La historia de Itzel Díaz González no es un caso aislado sino el retrato más crudo de un Estado de México que se desangra entre la violencia de género, la negligencia institucional y la impunidad que se ha vuelto costumbre, la joven de veintitrés años desapareció el siete de octubre en Ozumba y su cuerpo fue localizado días después en el fondo de una cisterna en Tepetlixpa, a escasos kilómetros de su hogar, su familia la buscó durante días acompañada por brigadas ciudadanas mientras las autoridades apenas reaccionaban, mientras los protocolos se activaban con una lentitud criminal y el reloj corría en su contra.

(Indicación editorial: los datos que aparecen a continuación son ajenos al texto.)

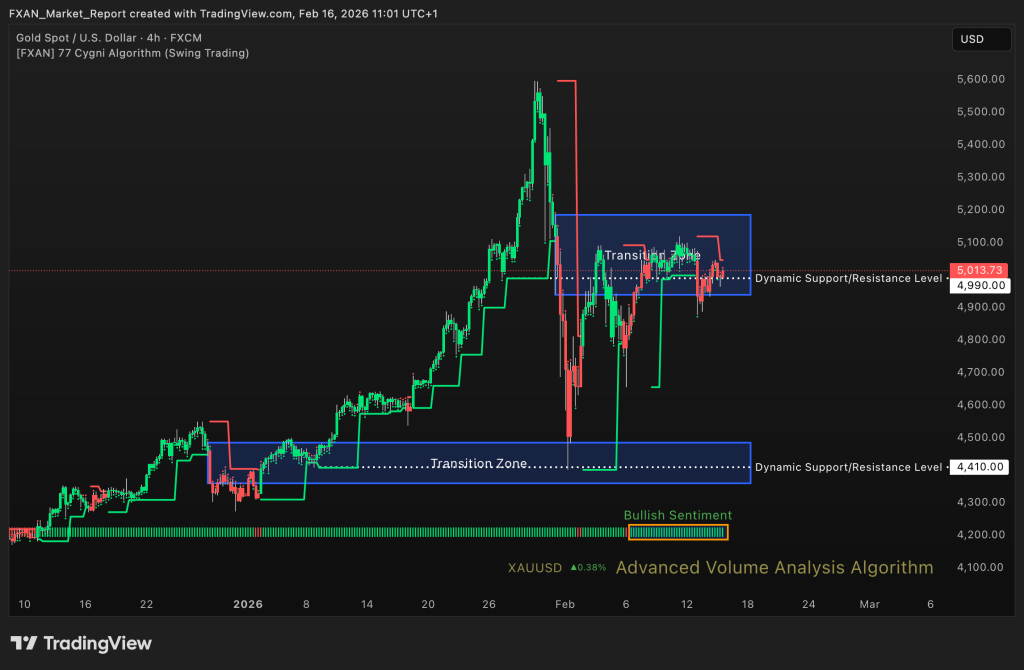This screenshot has width=1024, height=670.
Task: Click the upper Dynamic Support/Resistance Level label
Action: tap(847, 278)
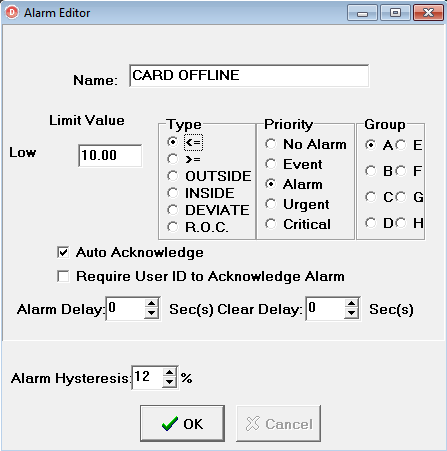Increase the Alarm Delay with up arrow
Viewport: 447px width, 451px height.
[152, 304]
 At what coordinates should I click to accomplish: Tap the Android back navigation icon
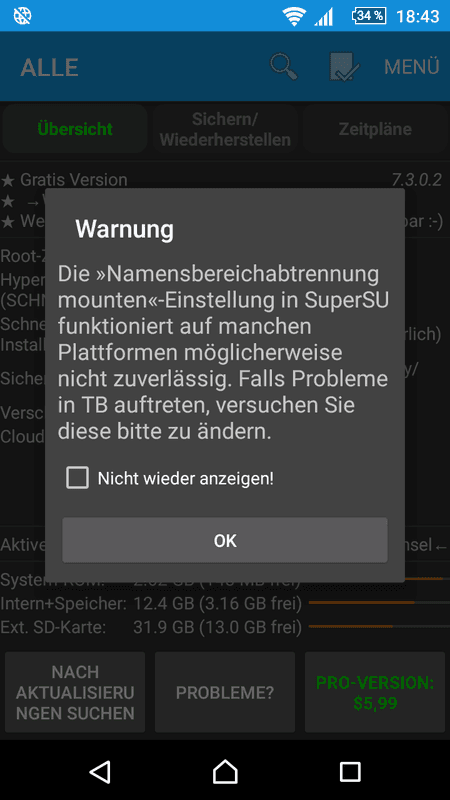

El hallazgo de su cuerpo y la detención de Javier “N”, un supuesto amigo con quien había salido a cenar la noche de su desaparición, no representan justicia sino el desenlace de una tragedia que pudo evitarse, porque detrás de cada feminicidio hay una cadena de omisiones, denuncias ignoradas y una estructura institucional que prioriza el trámite sobre la vida, la Guardia Nacional, la policía estatal y la Fiscalía llegaron tarde, como casi siempre, para cerrar el círculo del horror que envuelve a cientos de familias mexiquenses que viven entre la esperanza y el miedo.
La rabia de los pobladores de Ozumba que protestaron frente al Palacio Municipal y en la casa del alcalde Ricardo Valencia no es vandalismo, es el grito ahogado de una comunidad harta de la indiferencia, harta de funcionarios que se limitan a emitir comunicados mientras las mujeres desaparecen sin dejar rastro, los vecinos exigen justicia pero también exigen respeto, exigen que la vida de una mujer deje de ser una cifra más en las estadísticas que cada mes el gobierno presume reducir sin sustento.
Itzel era cantante, tenía sueños, familia y un futuro que el Estado no protegió, su muerte vuelve a poner en evidencia la farsa del discurso oficial que promete seguridad y no cumple, la violencia feminicida sigue ganando terreno y el gobierno sigue perdiendo credibilidad, cada cuerpo hallado es una sentencia contra las instituciones que dicen servir al pueblo pero no son capaces de defender la vida de sus mujeres.